Last Tuesday, chair of mission venture capital firm Renewal Funds Joel Solomon and entrepreneur Karn Manhas sat down and asked the audience what money means to them. “We have pretty much one goal with money,” said Joel, “which is ‘more’”.

The issue is partly structural, pointed out Joel. Investors have not had much diversity in the investment menu; people are patted on the head by financial advisors and persuaded that investing is best left to the professionals. The options available are uninspiring. Milton Friedman’s statement still echoes loudly in the offices of wealth managers: “There is… only one social responsibility of business… to increase its profits.” Without diversity in choice, ordinary investors demand only the pre-existing options.

Investing for profit–without consideration of where the money comes from–is deeply rooted in our culture. Well-meaning financial advisors shake their heads when investors ask for socially responsible options. Don’t let that stop you. “My name is on my money, and yours is too,” said Joel.

Helping socially responsible investing become the norm is partly a chicken-and-egg issue.
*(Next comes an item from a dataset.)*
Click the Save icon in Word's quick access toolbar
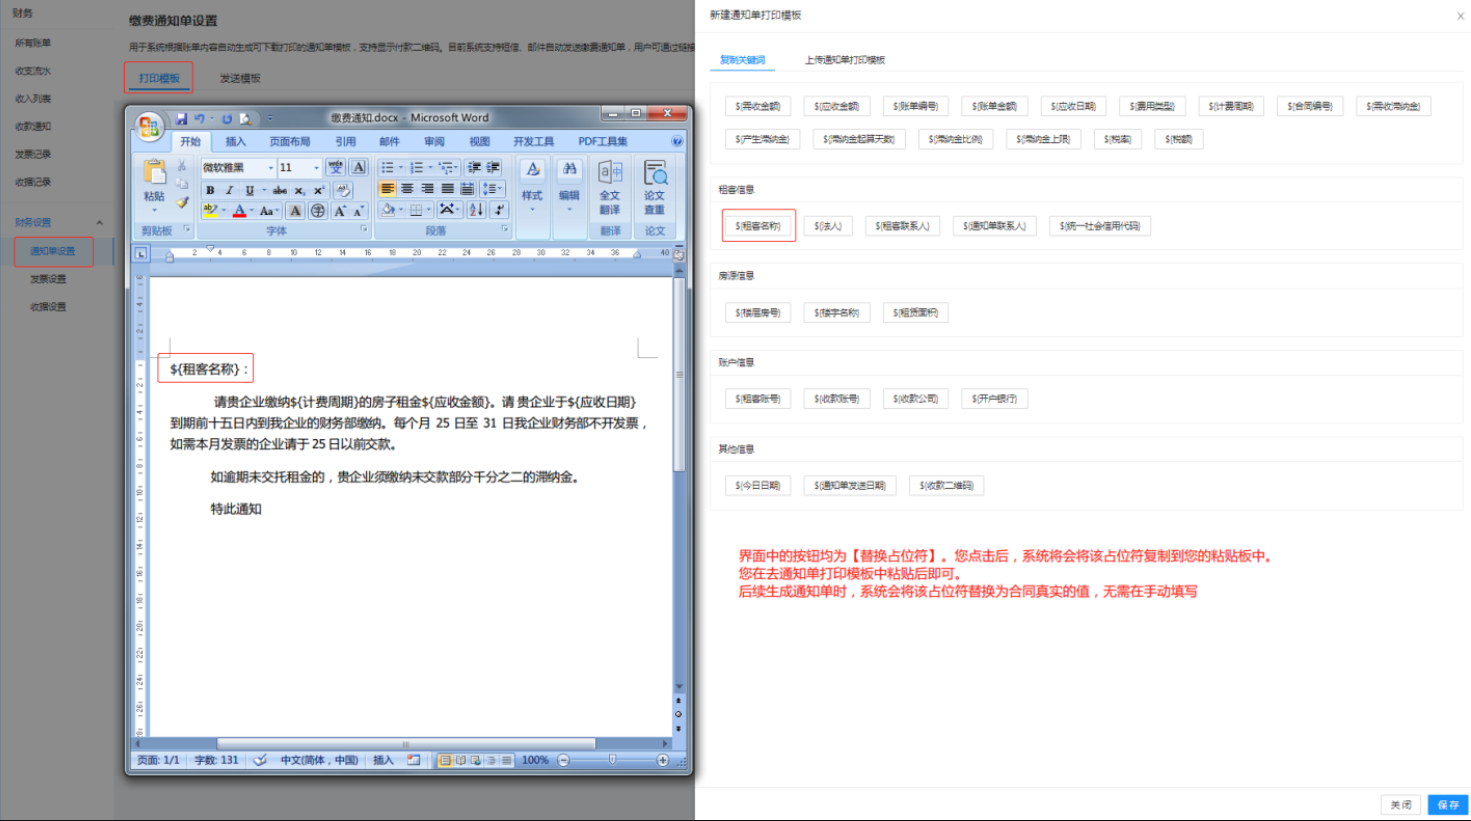 pyautogui.click(x=181, y=118)
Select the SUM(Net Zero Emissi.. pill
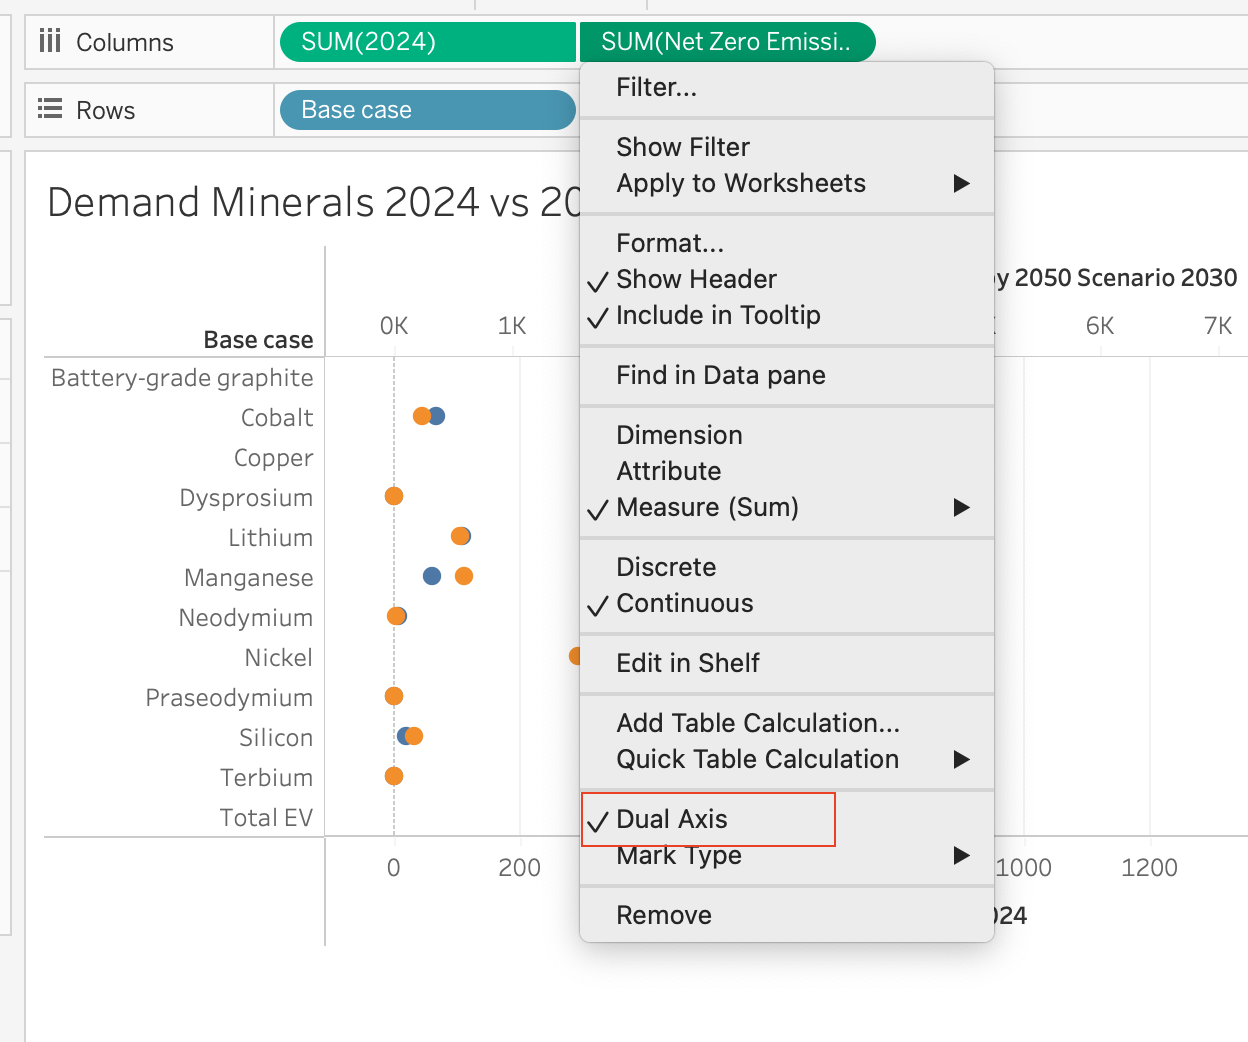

Without a diversity of feasible choices, financial advisors will continue dissuading their clients putting their money towards socially responsible venues. A quick practical guide: for high net-worth individuals, consider investing with venture capital firms such as Renewal; for retail investors: consider options such as CoPower, SolarShare, and mutual funds listed on the Responsible Investment Association website. Keep pushing your financial advisors to seek options aligned with your values, or do it yourself.

Change is slow, but take heart: “there’s been an explosion across the world [of socially responsible investing],” said Joel. “It has hit critical mass.”
“[With cleaner money], we actually can solve the major problems on this planet.”

Invest with your values and fuel the revolution.